▶ _DIRECTIONS_:
Each line from the one containing "Where should I click to: Open" to the end of the listing below should be repeated exactly, with no other line included.

▶ _RECORDS FOR THIS EXERCISE_:
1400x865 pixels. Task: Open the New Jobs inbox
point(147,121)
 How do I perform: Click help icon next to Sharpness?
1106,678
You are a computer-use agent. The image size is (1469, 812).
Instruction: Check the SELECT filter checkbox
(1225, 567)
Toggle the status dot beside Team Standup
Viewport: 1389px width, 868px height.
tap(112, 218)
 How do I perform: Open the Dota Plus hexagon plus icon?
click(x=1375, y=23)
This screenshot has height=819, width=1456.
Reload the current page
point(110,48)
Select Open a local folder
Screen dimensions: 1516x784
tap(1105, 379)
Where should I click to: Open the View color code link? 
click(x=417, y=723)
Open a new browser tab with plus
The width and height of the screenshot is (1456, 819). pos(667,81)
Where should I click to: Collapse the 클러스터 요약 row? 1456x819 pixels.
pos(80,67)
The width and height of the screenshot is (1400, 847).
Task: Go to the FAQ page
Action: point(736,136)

▶ _WORKED SOLUTION_:
Where should I click to: Open the View color code link? 
click(x=417, y=723)
Open a new browser tab with plus
The width and height of the screenshot is (1456, 819). pos(667,81)
Where should I click to: Collapse the 클러스터 요약 row? 1456x819 pixels.
pos(80,67)
The width and height of the screenshot is (1400, 847).
Task: Go to the FAQ page
Action: point(736,136)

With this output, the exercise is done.